• Entries shown
____________________
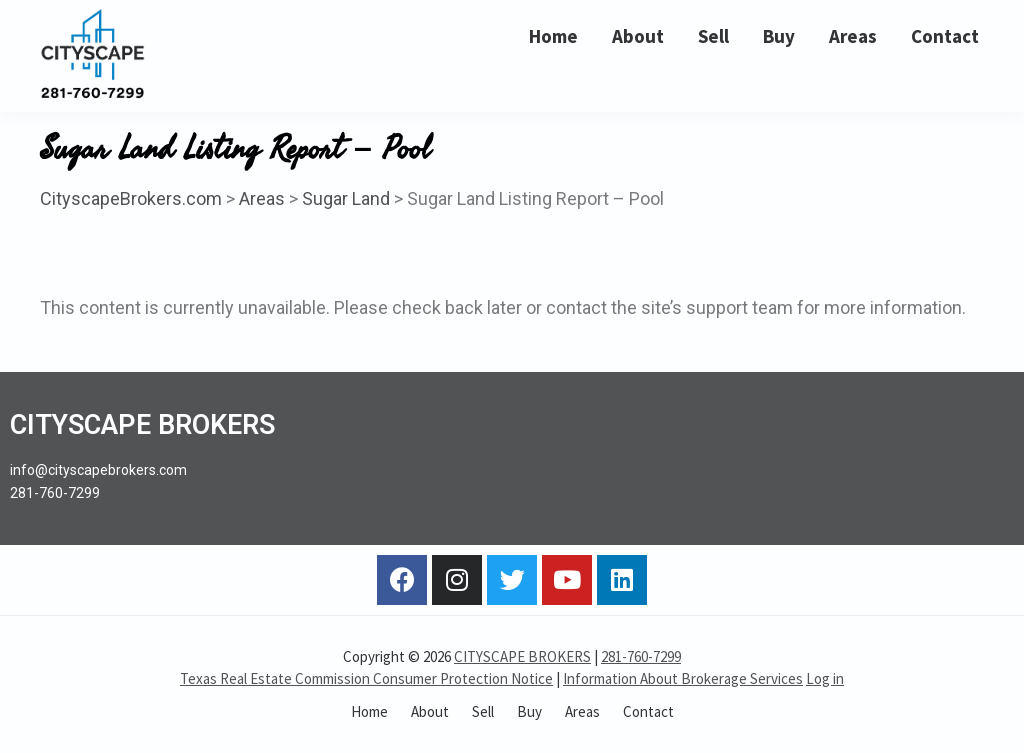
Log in (825, 678)
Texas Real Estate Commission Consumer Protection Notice (366, 678)
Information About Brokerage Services (683, 678)
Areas (262, 198)
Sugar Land (346, 198)
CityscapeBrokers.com (131, 198)
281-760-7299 (641, 656)
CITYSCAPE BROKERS (522, 656)
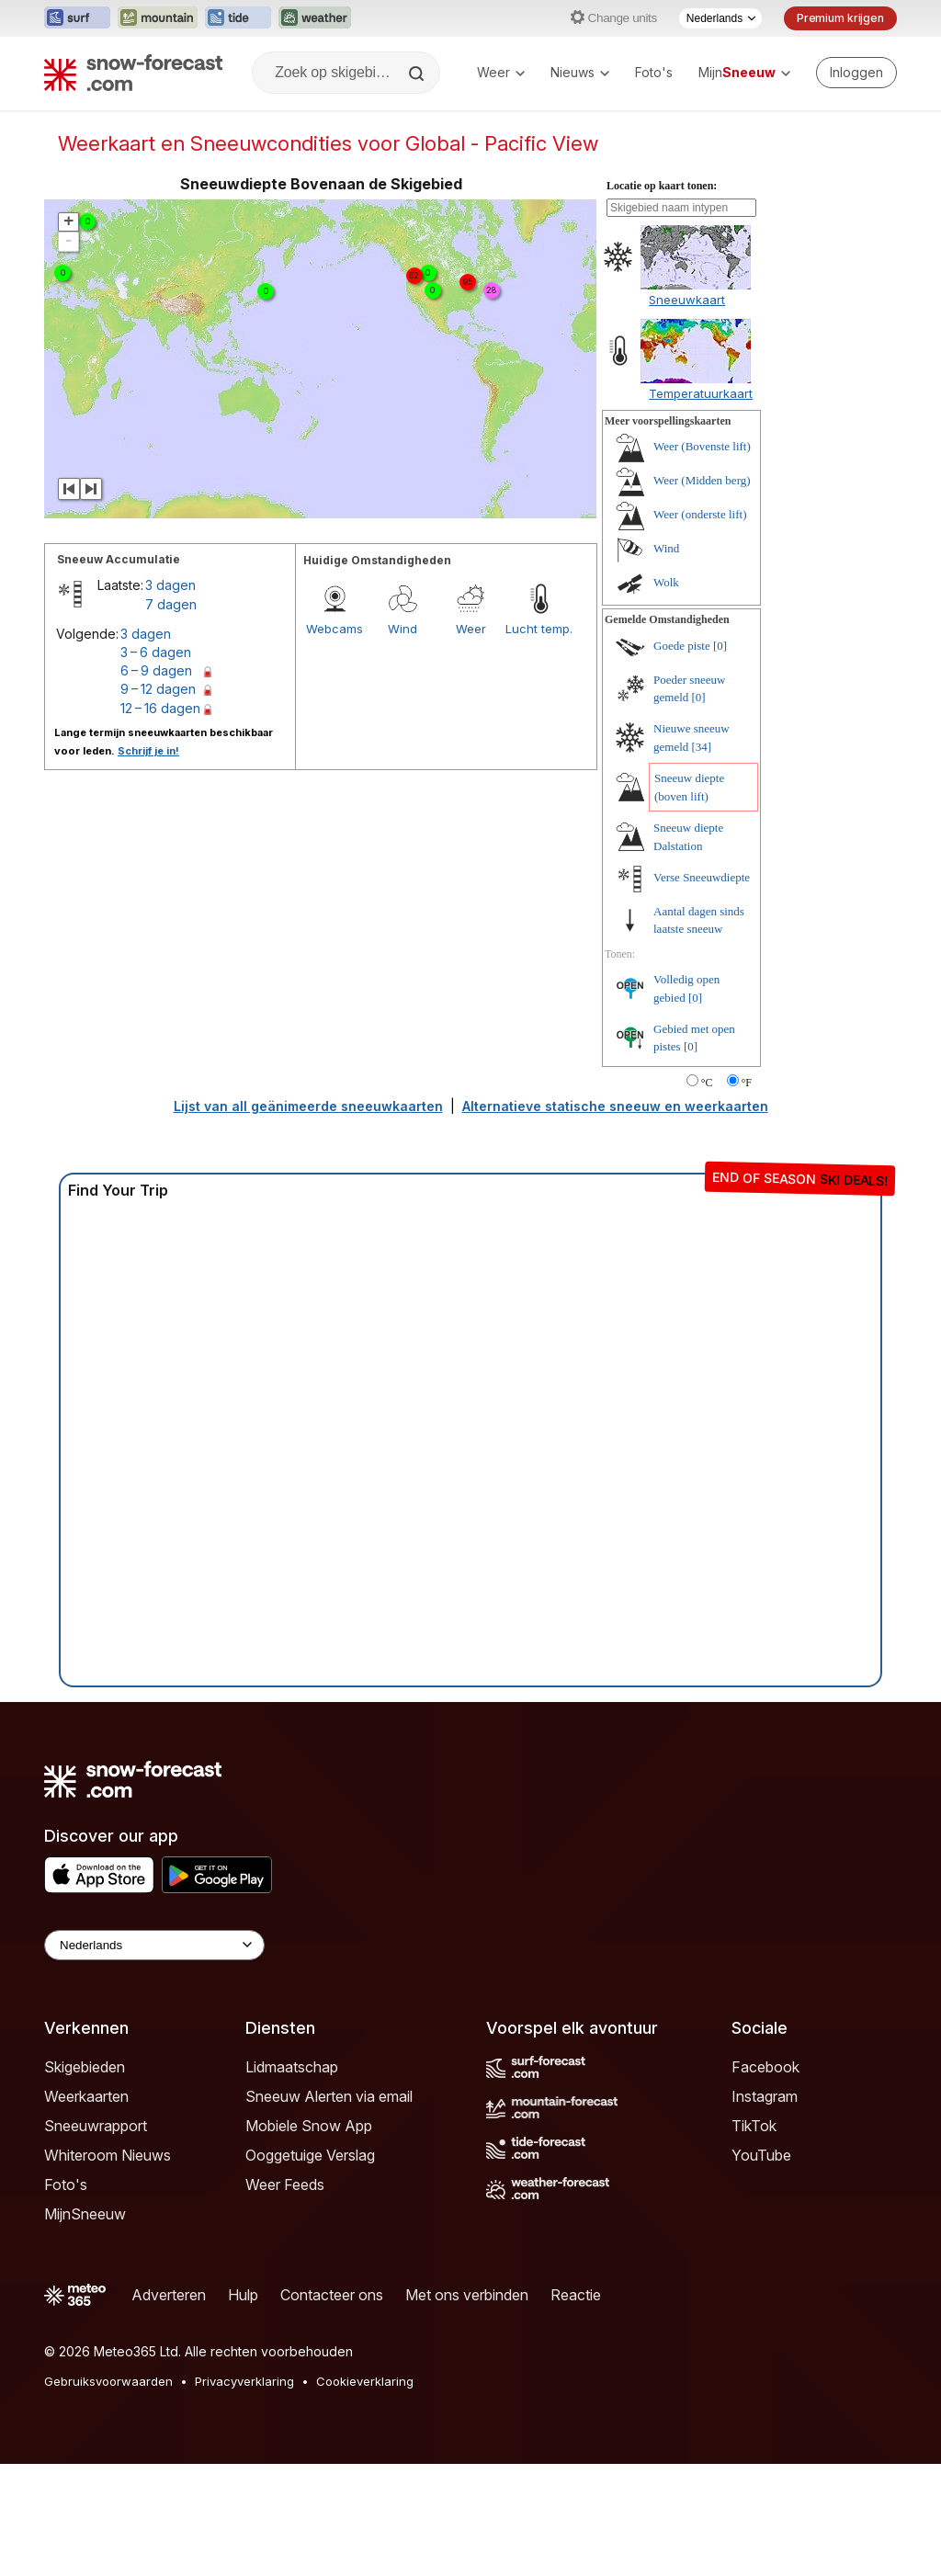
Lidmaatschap (291, 2067)
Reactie (575, 2295)
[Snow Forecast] (133, 72)
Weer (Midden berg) (702, 480)
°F (747, 1082)
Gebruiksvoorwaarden (108, 2381)
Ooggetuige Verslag (310, 2155)
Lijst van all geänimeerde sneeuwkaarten (308, 1106)
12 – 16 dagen (160, 708)
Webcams (334, 628)
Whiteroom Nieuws (107, 2155)
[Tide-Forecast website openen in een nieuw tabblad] (238, 18)
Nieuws (579, 72)
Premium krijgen (840, 18)
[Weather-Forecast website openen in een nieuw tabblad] (314, 18)
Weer (501, 72)
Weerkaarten (86, 2096)
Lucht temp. (539, 628)
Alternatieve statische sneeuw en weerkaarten (615, 1106)
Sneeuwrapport (95, 2125)
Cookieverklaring (365, 2381)
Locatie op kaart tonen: (662, 185)
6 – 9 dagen (156, 670)
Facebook (765, 2067)
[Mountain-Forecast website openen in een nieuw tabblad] (158, 18)
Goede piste (681, 646)
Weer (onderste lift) (699, 514)
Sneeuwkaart (687, 299)
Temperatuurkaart (701, 393)
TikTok (754, 2125)
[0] (720, 646)
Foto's (654, 72)
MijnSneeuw (85, 2214)
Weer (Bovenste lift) (702, 446)
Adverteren (168, 2295)
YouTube (761, 2155)
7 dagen (171, 604)
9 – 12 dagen (158, 689)
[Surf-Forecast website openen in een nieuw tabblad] (77, 18)
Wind (402, 628)
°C (707, 1082)
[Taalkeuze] (720, 18)
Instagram (764, 2096)
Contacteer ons (331, 2295)
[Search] (418, 73)
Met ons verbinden (466, 2295)
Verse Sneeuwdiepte (701, 877)
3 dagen (170, 585)
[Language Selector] (154, 1945)
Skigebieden (84, 2067)
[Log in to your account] (856, 72)
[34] (702, 747)
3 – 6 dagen (155, 652)
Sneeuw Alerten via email (329, 2096)
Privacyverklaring (244, 2381)
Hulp (243, 2295)
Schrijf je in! (148, 750)
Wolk (666, 582)
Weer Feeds (284, 2184)
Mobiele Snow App (308, 2125)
____________________
• What is expected
Set out every line of the records above as a numbered list, omitting blank lines. Leave the pictures out of the answer.

• Result
1. Log in (825, 678)
2. Texas Real Estate Commission Consumer Protection Notice (366, 678)
3. Information About Brokerage Services (683, 678)
4. Areas (262, 198)
5. Sugar Land (346, 198)
6. CityscapeBrokers.com (131, 198)
7. 281-760-7299 (641, 656)
8. CITYSCAPE BROKERS (522, 656)
9. Lidmaatschap (291, 2067)
10. Reactie (575, 2295)
11. [Snow Forecast] (133, 72)
12. Weer (Midden berg) (702, 480)
13. °F (747, 1082)
14. Gebruiksvoorwaarden (108, 2381)
15. Ooggetuige Verslag (310, 2155)
16. Lijst van all geänimeerde sneeuwkaarten (308, 1106)
17. 12 – 16 dagen (160, 708)
18. Webcams (334, 628)
19. Whiteroom Nieuws (107, 2155)
20. [Tide-Forecast website openen in een nieuw tabblad] (238, 18)
21. Nieuws (579, 72)
22. Premium krijgen (840, 18)
23. [Weather-Forecast website openen in een nieuw tabblad] (314, 18)
24. Weer (501, 72)
25. Weerkaarten (86, 2096)
26. Lucht temp. (539, 628)
27. Alternatieve statische sneeuw en weerkaarten (615, 1106)
28. Sneeuwrapport (95, 2125)
29. Cookieverklaring (365, 2381)
30. Locatie op kaart tonen: (662, 185)
31. 6 – 9 dagen (156, 670)
32. Facebook (765, 2067)
33. [Mountain-Forecast website openen in een nieuw tabblad] (158, 18)
34. Goede piste (681, 646)
35. Weer (onderste lift) (699, 514)
36. Sneeuwkaart (687, 299)
37. Temperatuurkaart (701, 393)
38. TikTok (754, 2125)
39. [0] (720, 646)
40. Foto's (654, 72)
41. MijnSneeuw (85, 2214)
42. Weer (Bovenste lift) (702, 446)
43. Adverteren (168, 2295)
44. YouTube (761, 2155)
45. 7 dagen (171, 604)
46. 9 – 12 dagen (158, 689)
47. [Surf-Forecast website openen in een nieuw tabblad] (77, 18)
48. Wind (402, 628)
49. °C (707, 1082)
50. [Taalkeuze] (720, 18)
51. Instagram (764, 2096)
52. Contacteer ons (331, 2295)
53. [Search] (418, 73)
54. Met ons verbinden (466, 2295)
55. Verse Sneeuwdiepte (701, 877)
56. 3 dagen (170, 585)
57. [Language Selector] (154, 1945)
58. Skigebieden (84, 2067)
59. [Log in to your account] (856, 72)
60. [34] (702, 747)
61. 3 – 6 dagen (155, 652)
62. Sneeuw Alerten via email (329, 2096)
63. Privacyverklaring (244, 2381)
64. Hulp (243, 2295)
65. Schrijf je in! (148, 750)
66. Wolk (666, 582)
67. Weer Feeds (284, 2184)
68. Mobiele Snow App (308, 2125)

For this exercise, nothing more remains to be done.